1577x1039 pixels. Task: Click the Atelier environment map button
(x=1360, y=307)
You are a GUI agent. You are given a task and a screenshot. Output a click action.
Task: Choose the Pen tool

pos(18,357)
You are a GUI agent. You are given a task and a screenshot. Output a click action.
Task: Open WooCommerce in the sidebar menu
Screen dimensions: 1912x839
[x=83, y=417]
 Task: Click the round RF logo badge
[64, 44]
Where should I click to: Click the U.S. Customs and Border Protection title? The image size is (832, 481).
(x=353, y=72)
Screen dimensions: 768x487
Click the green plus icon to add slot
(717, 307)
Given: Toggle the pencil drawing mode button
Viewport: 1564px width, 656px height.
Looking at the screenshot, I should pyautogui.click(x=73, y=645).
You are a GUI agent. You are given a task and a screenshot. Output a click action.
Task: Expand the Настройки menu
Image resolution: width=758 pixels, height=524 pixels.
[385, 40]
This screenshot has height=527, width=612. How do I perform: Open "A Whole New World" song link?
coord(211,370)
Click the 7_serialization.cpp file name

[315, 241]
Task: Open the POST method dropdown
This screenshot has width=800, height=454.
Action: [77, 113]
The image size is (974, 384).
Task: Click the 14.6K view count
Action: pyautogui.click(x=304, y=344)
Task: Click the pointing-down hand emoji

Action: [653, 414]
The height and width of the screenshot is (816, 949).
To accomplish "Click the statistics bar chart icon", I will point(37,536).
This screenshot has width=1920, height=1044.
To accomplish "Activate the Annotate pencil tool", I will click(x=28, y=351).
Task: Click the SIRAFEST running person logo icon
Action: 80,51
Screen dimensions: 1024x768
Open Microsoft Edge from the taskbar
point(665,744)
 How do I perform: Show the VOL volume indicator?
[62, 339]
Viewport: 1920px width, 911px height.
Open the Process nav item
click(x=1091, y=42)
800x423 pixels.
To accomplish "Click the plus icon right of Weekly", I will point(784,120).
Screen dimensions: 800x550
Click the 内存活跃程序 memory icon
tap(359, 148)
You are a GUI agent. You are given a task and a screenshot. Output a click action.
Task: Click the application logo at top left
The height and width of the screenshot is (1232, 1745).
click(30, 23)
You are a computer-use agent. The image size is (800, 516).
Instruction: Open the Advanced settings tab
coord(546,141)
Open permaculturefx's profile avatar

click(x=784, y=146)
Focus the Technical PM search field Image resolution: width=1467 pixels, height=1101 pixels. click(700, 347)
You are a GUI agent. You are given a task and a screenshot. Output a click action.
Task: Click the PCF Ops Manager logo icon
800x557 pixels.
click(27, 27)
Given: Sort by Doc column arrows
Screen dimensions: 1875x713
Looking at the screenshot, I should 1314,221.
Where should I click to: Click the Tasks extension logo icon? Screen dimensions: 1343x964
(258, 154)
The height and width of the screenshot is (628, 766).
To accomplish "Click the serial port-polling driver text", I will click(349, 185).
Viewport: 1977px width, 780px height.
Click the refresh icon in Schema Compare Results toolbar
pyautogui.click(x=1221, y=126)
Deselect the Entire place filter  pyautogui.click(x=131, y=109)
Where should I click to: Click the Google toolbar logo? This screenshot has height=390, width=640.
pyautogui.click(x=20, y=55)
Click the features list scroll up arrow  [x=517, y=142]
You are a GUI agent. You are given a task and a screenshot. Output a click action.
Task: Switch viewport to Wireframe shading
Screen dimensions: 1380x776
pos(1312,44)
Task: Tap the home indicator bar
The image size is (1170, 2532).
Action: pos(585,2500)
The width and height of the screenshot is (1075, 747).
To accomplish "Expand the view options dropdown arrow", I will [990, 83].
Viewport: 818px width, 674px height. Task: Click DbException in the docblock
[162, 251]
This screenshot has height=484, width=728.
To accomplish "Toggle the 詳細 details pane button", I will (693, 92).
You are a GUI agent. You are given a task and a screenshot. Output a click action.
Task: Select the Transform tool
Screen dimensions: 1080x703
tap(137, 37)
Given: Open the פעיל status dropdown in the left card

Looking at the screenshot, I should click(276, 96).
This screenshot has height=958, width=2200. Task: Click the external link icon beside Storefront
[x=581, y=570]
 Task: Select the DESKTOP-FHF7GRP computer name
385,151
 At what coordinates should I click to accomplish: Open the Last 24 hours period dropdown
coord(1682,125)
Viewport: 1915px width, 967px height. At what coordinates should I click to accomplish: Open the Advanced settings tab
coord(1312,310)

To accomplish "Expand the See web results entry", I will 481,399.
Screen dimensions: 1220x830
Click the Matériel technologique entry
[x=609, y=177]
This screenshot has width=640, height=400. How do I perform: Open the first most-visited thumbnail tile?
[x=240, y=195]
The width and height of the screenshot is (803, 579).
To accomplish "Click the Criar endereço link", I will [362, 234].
================
Action item →
What lines of the data include the word "Toggle"? Copy each of them.

Result of this exercise →
Given: Toggle the pencil drawing mode button
To accomplish "Toggle the 詳細 details pane button", I will (693, 92).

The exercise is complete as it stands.